OBJECTIVE
Write out the records exactly as they appear, from the line with "The image size" to the line with "learn more about", including both of those lines. Leave the pictures out.

INPUT ROWS

— START —

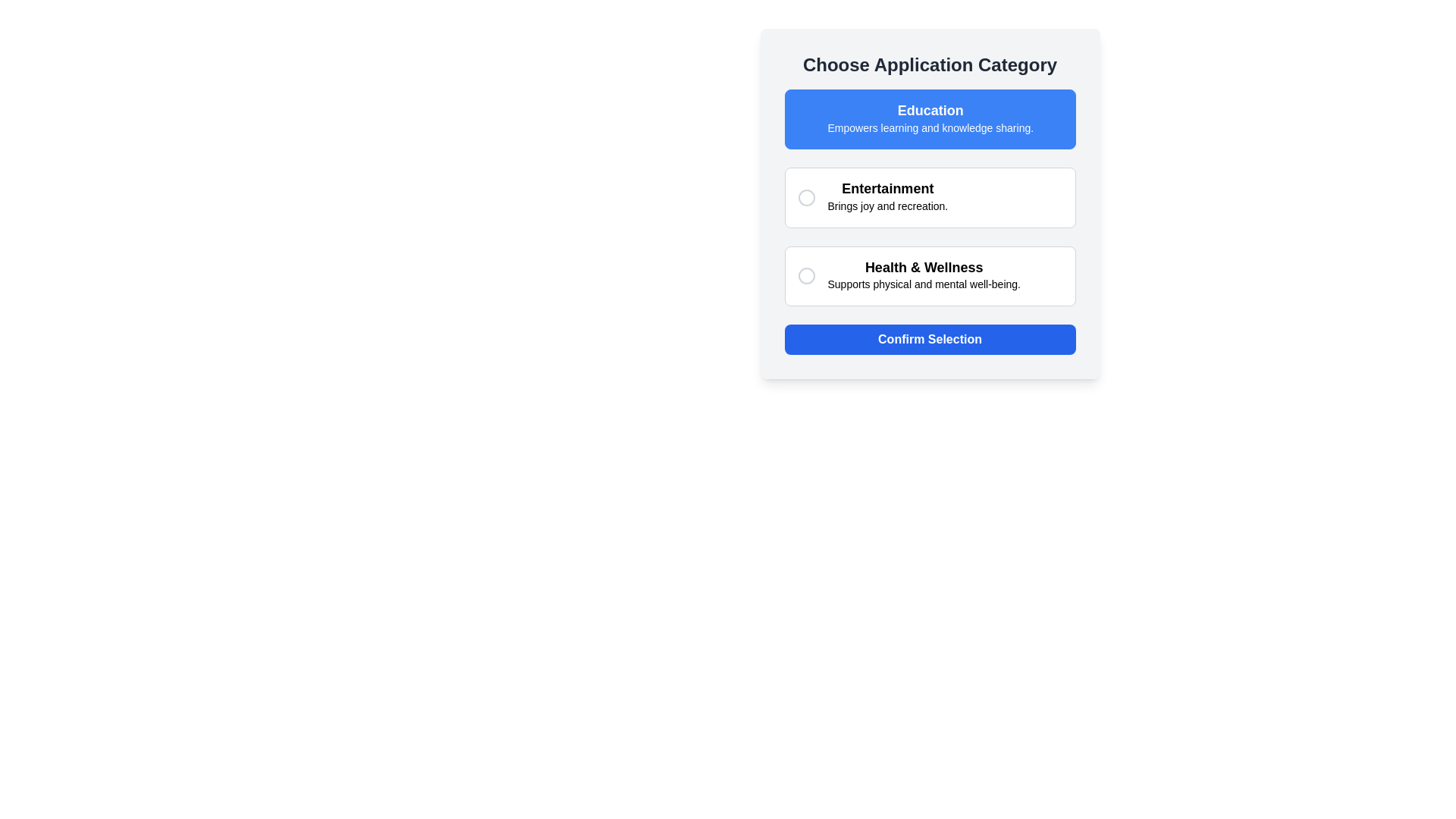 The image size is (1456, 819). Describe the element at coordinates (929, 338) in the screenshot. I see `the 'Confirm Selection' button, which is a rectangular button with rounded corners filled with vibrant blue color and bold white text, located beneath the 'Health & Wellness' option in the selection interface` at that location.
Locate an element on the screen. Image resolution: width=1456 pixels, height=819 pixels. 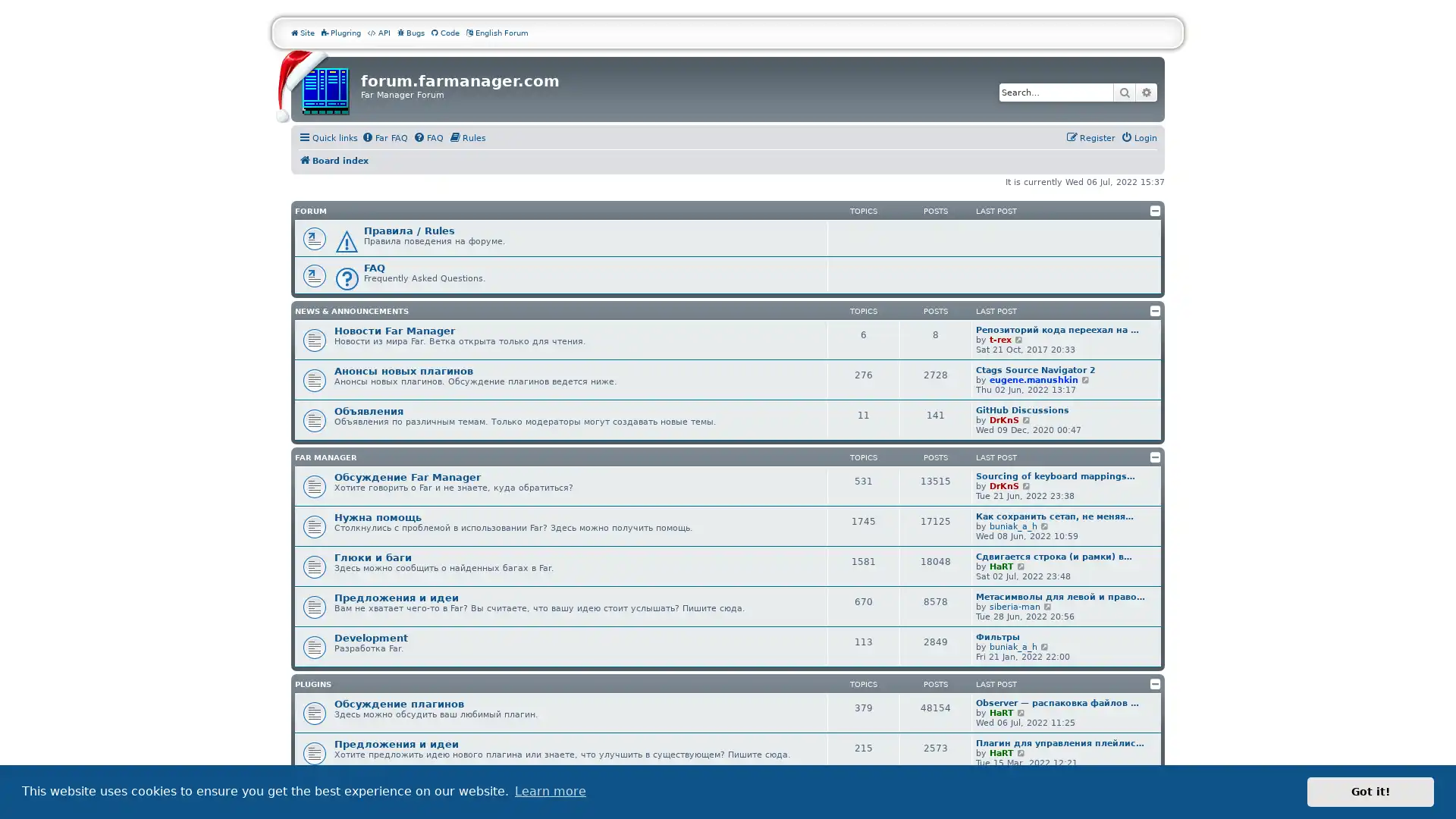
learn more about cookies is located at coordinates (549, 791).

— END —
— START —

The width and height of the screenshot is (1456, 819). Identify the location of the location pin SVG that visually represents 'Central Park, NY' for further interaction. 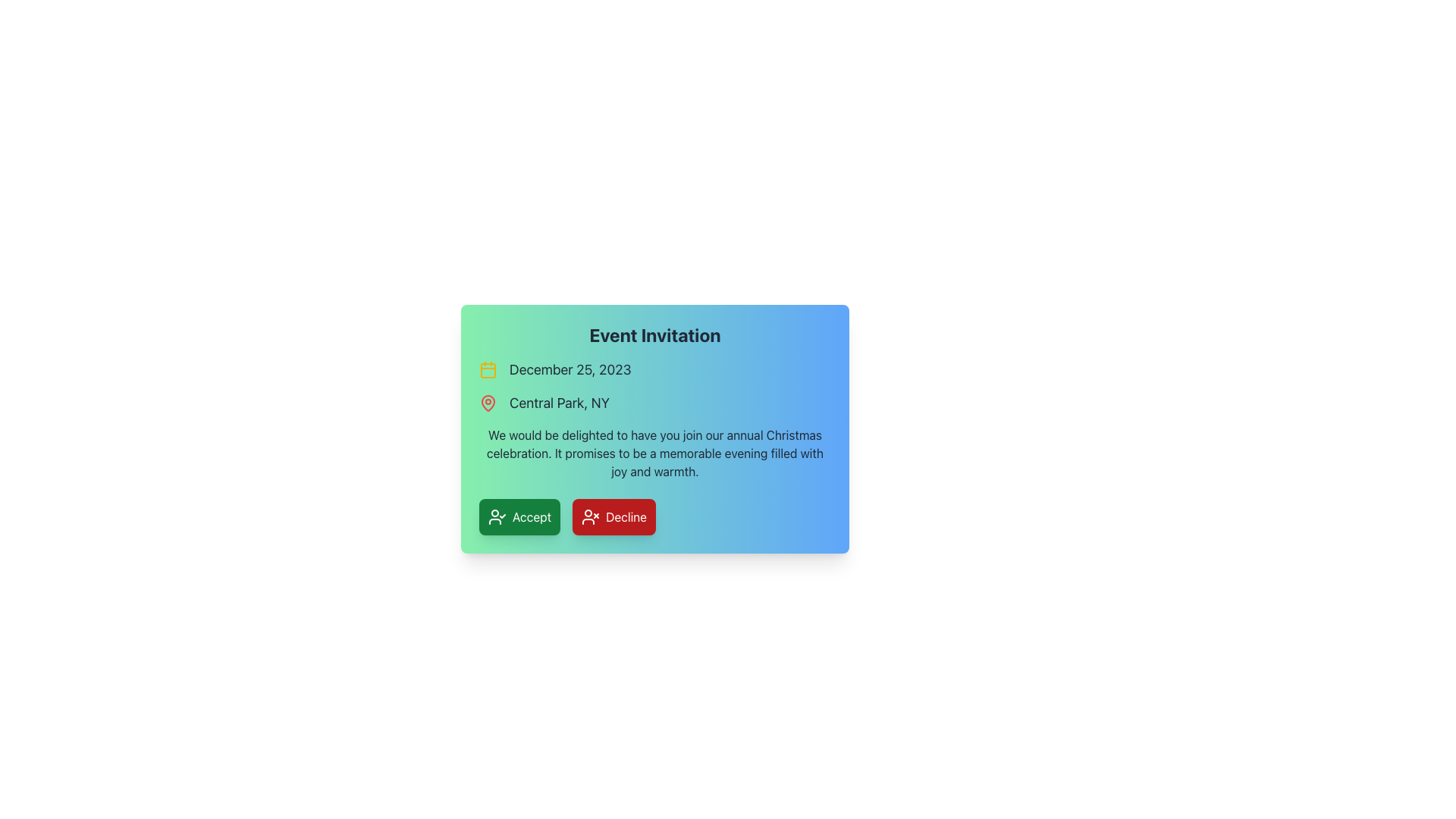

— END —
— START —

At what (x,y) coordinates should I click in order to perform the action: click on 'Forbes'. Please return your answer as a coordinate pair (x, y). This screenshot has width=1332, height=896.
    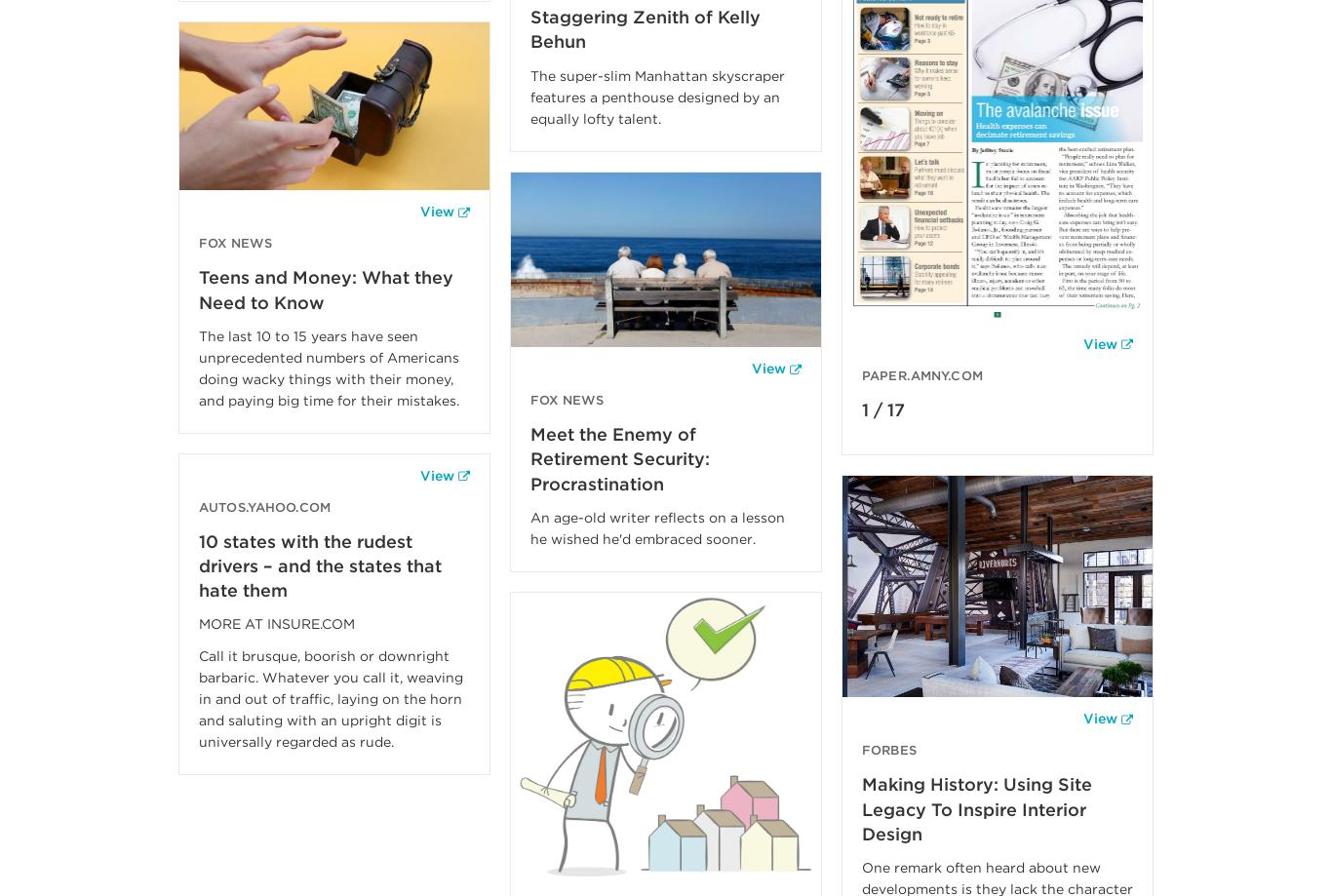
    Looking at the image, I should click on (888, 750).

— END —

ANSWER BELOW
 The image size is (1456, 819). Describe the element at coordinates (929, 338) in the screenshot. I see `the 'Confirm Selection' button, which is a rectangular button with rounded corners filled with vibrant blue color and bold white text, located beneath the 'Health & Wellness' option in the selection interface` at that location.
Locate an element on the screen. Image resolution: width=1456 pixels, height=819 pixels. 
learn more about cookies is located at coordinates (549, 791).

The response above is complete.